Some writers, having had that experience, drop out of the critique group or vow never to enter a contest again. That’s not always the wisest move. What every writer must learn is how to sift through comments, take the ideas or advice that’s beneficial, and ignore the rest. It’s not easy, but it’s good training for handling reviews or rejections (if you’re lucky enough to get a rejection with comments).
Points to remember:
- Not everyone is going to like what you’ve written or like your writing style. You can’t do anything about those comments. The best thing to do is say thank you and move on.
- Some critiquers will miss crucial information, which will make their comments worthless. In that case, look at the scene or section and make sure the information is clear and complete. Sometimes the reader is at fault (read too fast, skipped the scene, or simply didn’t get it), and sometimes what you thought was obvious may not be.
- Some critiquers and contest judges are super critical. They’ll snip at every misplaced comma, sentence fragment, or misspelling. In that case, review your grammar and punctuation rules, and correct the spelling. It might hurt for a little while (since they focused on those elements and not the story), but those errors can be correct…and you may even want to leave those sentence fragments in. That’s still your decision.

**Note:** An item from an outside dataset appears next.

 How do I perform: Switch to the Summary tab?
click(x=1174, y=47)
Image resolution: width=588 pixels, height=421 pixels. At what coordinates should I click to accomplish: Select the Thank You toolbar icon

- Some critiquers and contest judges will tell you you’re wrong about how to do something, because, in their minds, that’s not how it’s done. You may want to call them idiots because you know what you wrote is correct, but don’t, at least not so they hear you. (What you say to yourself is another matter.) Do take another look at the scene and make sure you’ve written it in a way that will convince readers that you’re right.
- The difficult comments are when a critiquer or judge simply doesn’t like a character. Sometimes it’s personal opinion. The judge doesn’t think a woman could or should act a certain way. Or maybe a critiquer hates male body builders. Whether you think it’s the reader’s personal opinion or not, take a closer look at what you’ve written. Sometimes it’s the words you’ve used to describe the character that create negative impressions. Sometimes it’s how the character acts. Make sure your character is either acting in a positive way or you’ve established a good reason for the character to do something. You don’t want to create a TSTL (to stupid to live) character.
- One person loves a scene you’ve written, but two or three people have trouble with it. This is a time to give that scene a closer look. Something is missing. If you’re in a critique group, often what the critiquers say will help you pinpoint the additional information you need to add. With a contest, since you can’t ask, simply realize you need to do more work on that scene.
The main point to remember is not every negative comment necessitates action on your part. Sometimes it’s the judge’s or critiquer’s problem. But, if more than one person has trouble with a character or scene, then it needs more work. You have to sift through the comments and decide which ones need action.
And remember, if you’re the one giving the critique or judging the entry, be kind. Your words can hurt.